[PATCH] vfs: Fix potential circular locking through setxattr() and removexattr()

Wed Jul 24 11:34:57 AEST 2024

On Tue, Jul 23, 2024 at 12:45:33PM +0200, Jan Kara wrote:
> On Tue 23-07-24 09:59:54, David Howells wrote:
> >  ======================================================
> >  WARNING: possible circular locking dependency detected
> >  6.10.0-build2+ #956 Not tainted
> >  ------------------------------------------------------
> >  fsstress/6050 is trying to acquire lock:
> >  ffff888138fd82f0 (mapping.invalidate_lock#3){++++}-{3:3}, at: filemap_fault+0x26e/0x8b0
> > 
> >  but task is already holding lock:
> >  ffff888113f26d18 (&vma->vm_lock->lock){++++}-{3:3}, at: lock_vma_under_rcu+0x165/0x250
> > 
> >  which lock already depends on the new lock.
> > 
> >  the existing dependency chain (in reverse order) is:
> > 
> >  -> #4 (&vma->vm_lock->lock){++++}-{3:3}:
> >         __lock_acquire+0xaf0/0xd80
> >         lock_acquire.part.0+0x103/0x280
> >         down_write+0x3b/0x50
> >         vma_start_write+0x6b/0xa0
> >         vma_link+0xcc/0x140
> >         insert_vm_struct+0xb7/0xf0
> >         alloc_bprm+0x2c1/0x390
> >         kernel_execve+0x65/0x1a0
> >         call_usermodehelper_exec_async+0x14d/0x190
> >         ret_from_fork+0x24/0x40
> >         ret_from_fork_asm+0x1a/0x30
> > 
> >  -> #3 (&mm->mmap_lock){++++}-{3:3}:
> >         __lock_acquire+0xaf0/0xd80
> >         lock_acquire.part.0+0x103/0x280
> >         __might_fault+0x7c/0xb0
> >         strncpy_from_user+0x25/0x160
> >         removexattr+0x7f/0x100
> >         __do_sys_fremovexattr+0x7e/0xb0
> >         do_syscall_64+0x9f/0x100
> >         entry_SYSCALL_64_after_hwframe+0x76/0x7e
> > 
> >  -> #2 (sb_writers#14){.+.+}-{0:0}:
> >         __lock_acquire+0xaf0/0xd80
> >         lock_acquire.part.0+0x103/0x280
> >         percpu_down_read+0x3c/0x90
> >         vfs_iocb_iter_write+0xe9/0x1d0
> >         __cachefiles_write+0x367/0x430
> >         cachefiles_issue_write+0x299/0x2f0
> >         netfs_advance_write+0x117/0x140
> >         netfs_write_folio.isra.0+0x5ca/0x6e0
> >         netfs_writepages+0x230/0x2f0
> >         afs_writepages+0x4d/0x70
> >         do_writepages+0x1e8/0x3e0
> >         filemap_fdatawrite_wbc+0x84/0xa0
> >         __filemap_fdatawrite_range+0xa8/0xf0
> >         file_write_and_wait_range+0x59/0x90
> >         afs_release+0x10f/0x270
> >         __fput+0x25f/0x3d0
> >         __do_sys_close+0x43/0x70
> >         do_syscall_64+0x9f/0x100
> >         entry_SYSCALL_64_after_hwframe+0x76/0x7e
> 
> This is the problematic step - from quite deep in the locking chain holding
> invalidate_lock and having PG_Writeback set you suddently jump to very outer
> locking context grabbing sb_writers. Now AFAICT this is not a real deadlock
> problem because the locks are actually on different filesystems, just
> lockdep isn't able to see this. So I don't think you will get rid of these
> lockdep splats unless you somehow manage to convey to lockdep that there's
> the "upper" fs (AFS in this case) and the "lower" fs (the one behind
> cachefiles) and their locks are different.

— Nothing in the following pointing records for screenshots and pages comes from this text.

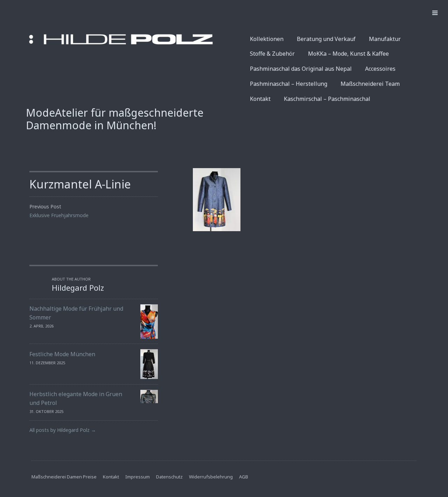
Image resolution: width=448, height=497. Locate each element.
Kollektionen (267, 39)
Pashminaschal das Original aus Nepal (301, 69)
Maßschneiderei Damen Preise (64, 477)
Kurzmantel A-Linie (80, 184)
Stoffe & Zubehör (272, 53)
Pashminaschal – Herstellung (288, 84)
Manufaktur (385, 39)
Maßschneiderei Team (370, 84)
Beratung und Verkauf (326, 39)
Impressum (137, 477)
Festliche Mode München (62, 354)
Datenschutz (169, 477)
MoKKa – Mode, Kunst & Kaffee (348, 53)
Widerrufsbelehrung (211, 477)
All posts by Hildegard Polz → (62, 430)
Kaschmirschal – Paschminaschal (327, 99)
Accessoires (380, 69)
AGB (243, 477)
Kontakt (260, 99)
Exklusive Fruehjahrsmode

Actually, that can deadlock. We've just been over this with the NFS
localio proposal.  Network filesystem writeback that can recurse
into a local filesystem needs to be using (PF_LOCAL_THROTTLE |
PF_MEMALLOC_NOFS) for the writeback context.

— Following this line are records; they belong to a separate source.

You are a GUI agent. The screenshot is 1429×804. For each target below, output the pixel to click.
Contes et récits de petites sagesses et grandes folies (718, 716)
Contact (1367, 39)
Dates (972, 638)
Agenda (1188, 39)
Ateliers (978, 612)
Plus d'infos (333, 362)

This is to prevent the deadlocks on upper->lower->upper and
lower->upper->lower filesystem recursion via GFP_KERNEL memory
allocation and reclaim recursing between the two filesystems. This
is especially relevant for filesystems with ->writepage methods that
can be called from direct reclaim. Hence allocations in this path
need to be at least NOFS to prevent recursion back into the upper
filesystem from writeback into the lower filesystem.

Further, anywhere that dirty page writeback recurses into the front
end write path of a filesystem can deadlock in
balance_dirty_pages(). The upper filesystem can consume all the
dirty threshold and then the lower filesystem blocks trying to clean
dirty upper filesystem pages. Hence PF_LOCAL_THROTTLE is needed for
the lower filesystem IO to prevent it from being throttled when the
upper filesystem is throttled.

-Dave.
-- 
Dave Chinner
david at fromorbit.com